Nope, not that book.
I'm talking about Extremely Loud and Incredibly Close by Jonathan Safre Foer.
I was somewhat interested in the movie that came out last year with Sandra Bullock and Tom Hanks. I never did get around to going, though. So when the book started circulating through the staff room a few weeks ago, I snatched it up. It wasn't what I expected it to be.
Truthfully, I have no idea what frickin' happened. I have a theory, but I'm not really sure.
Ten people at work read it, and we have 10 different interpretations of what happened.

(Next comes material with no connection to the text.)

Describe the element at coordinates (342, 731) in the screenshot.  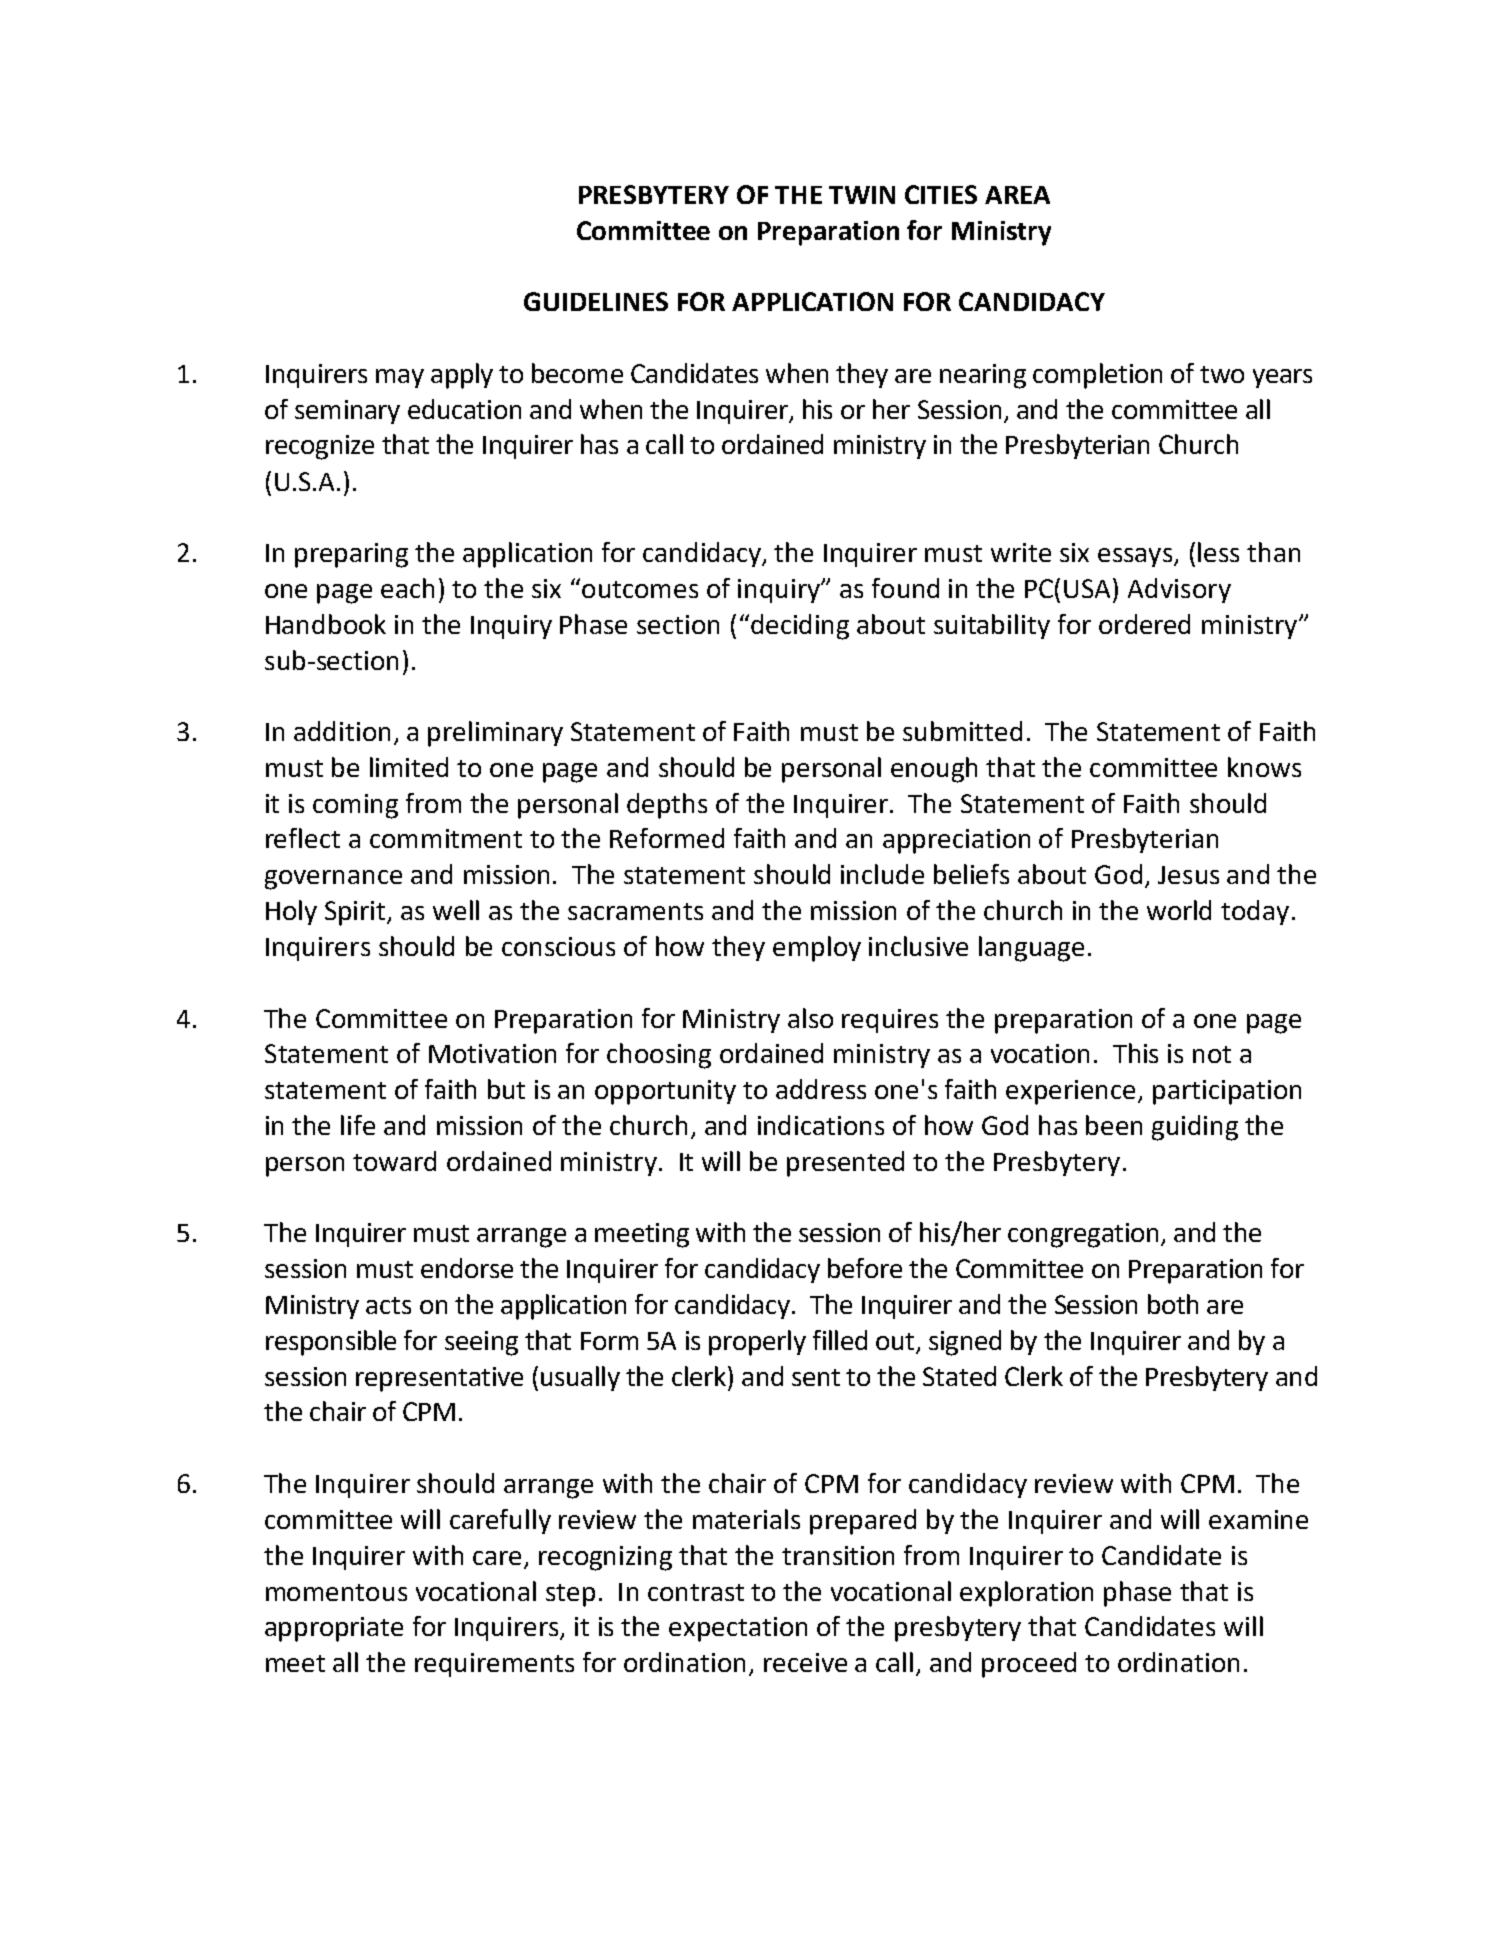
I see `addition` at that location.
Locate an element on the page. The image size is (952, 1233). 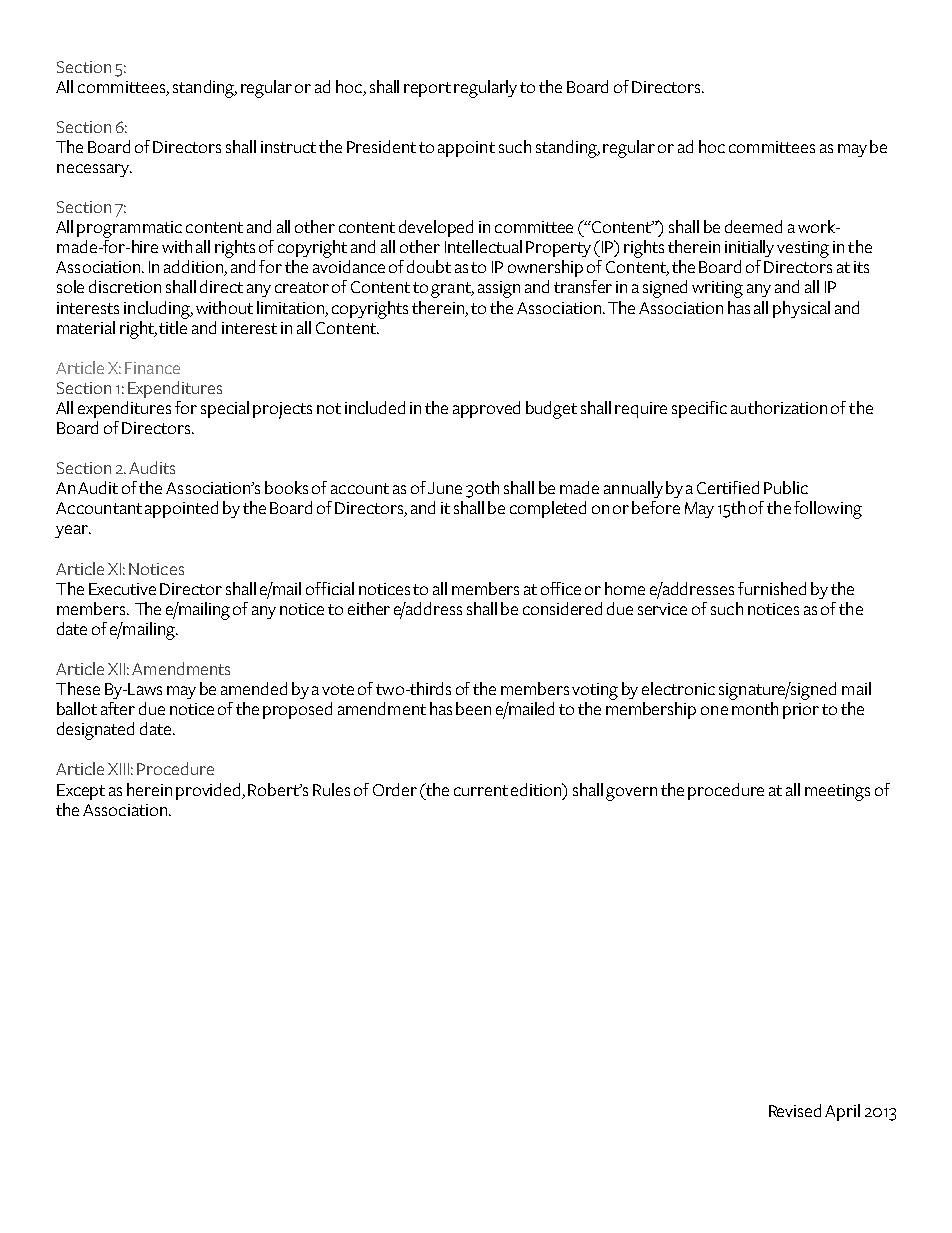
provided is located at coordinates (209, 791).
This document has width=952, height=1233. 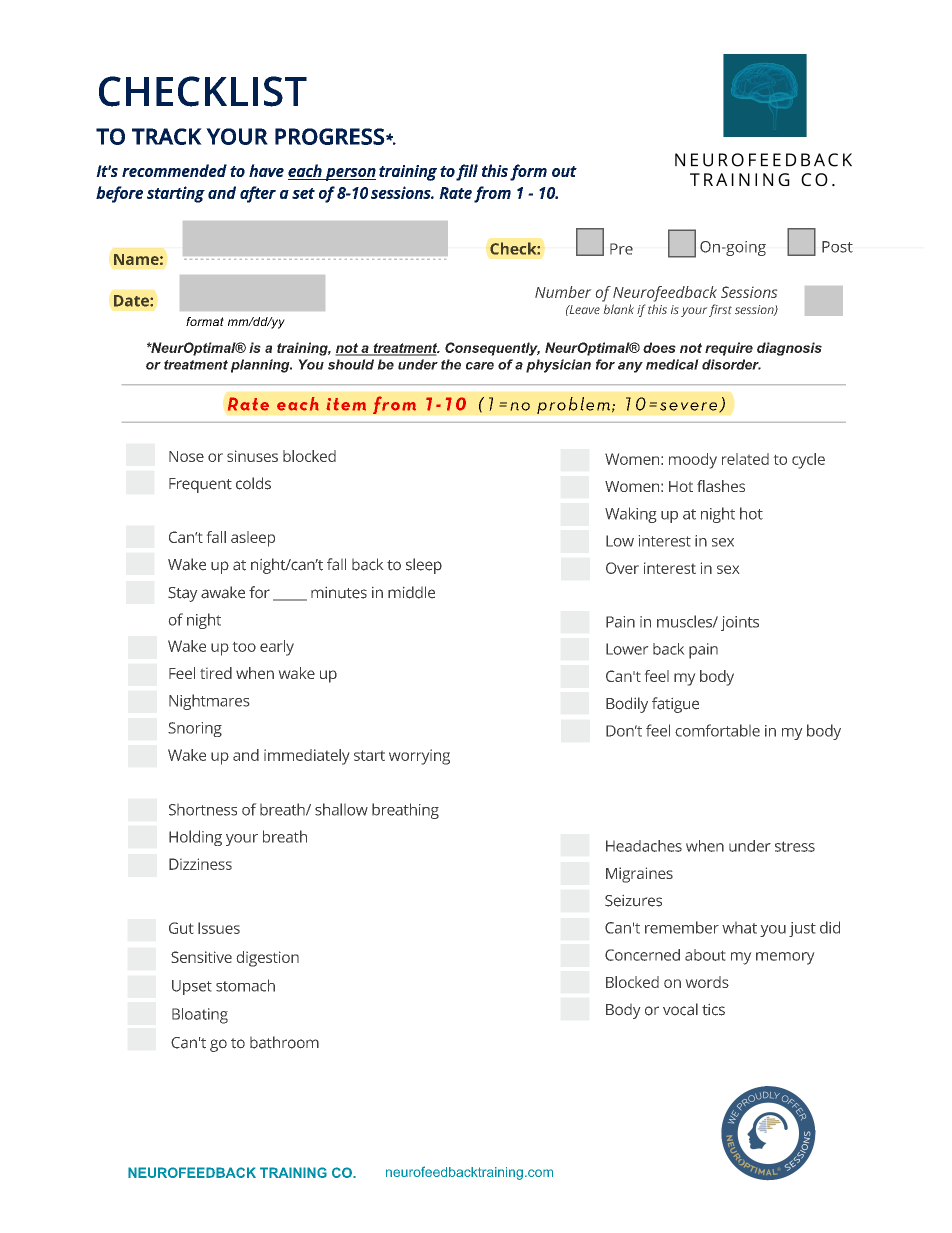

On the surface, it's the story of a 9 year old boy who goes on a quest to find the meaning behind a key that he found in his father's closet after his death in the 9/11 tragedy. Woven in are two other seperate, yet related stories: his grandmother's story and his grandfather's story. Things get steadily stranger from there.
For instance, there are photographs interspersed with the text. At first, the pictures relate to what is happening in the plot. But then , they become almost randomly thrown in. A number of them appear repeatedly: doorknobs. Birds. Towers. A man jumping to his death from the World Trade Center. Are they supposed to be literal? Symbolic? A combination of both? Yes. Yes. And yes. I think.
Then there is a 3 page section where there aren't words, but numbers. A character who cannot speak has placed a phone call and it pushing the buttons on the phone to spell out words. I, stupidly, took this to be a challenge. A bit of a puzzle to solve. SO I sat down with pen, some paper, and my cell phone to translate. I got about 4 sentences in when it dissolved into inexplicable rubbish. Then I Googled it. To find that just about everyone got the same 4 sentences as me and couldn't get any more. (Also...there's a computer program that can do this translation for you) Some tenacious person out there also ran the program for both Russian and Polish words but came up with nothing. So...I guess we are supposed to take that to mean this character is a mystery? (I considered him a mystery as he is appears to have 3 different names as the book progresses and seems to be at times German, at times Polish, at times Jewish and other times not.)
The author does some really strange things with the font, as well.
All in all, I did find it to be very well written and emotionally true. Whether or not you can descipher the rest of the plot, the book is very clearly about grief and human nature. It's both heart wrenching and beautiful.
I would be interested in reading Jonathan Safre Foer's other books, Everything is Illuminated and Eating Animals . Maybe I'll be able to follow them a little more clearly.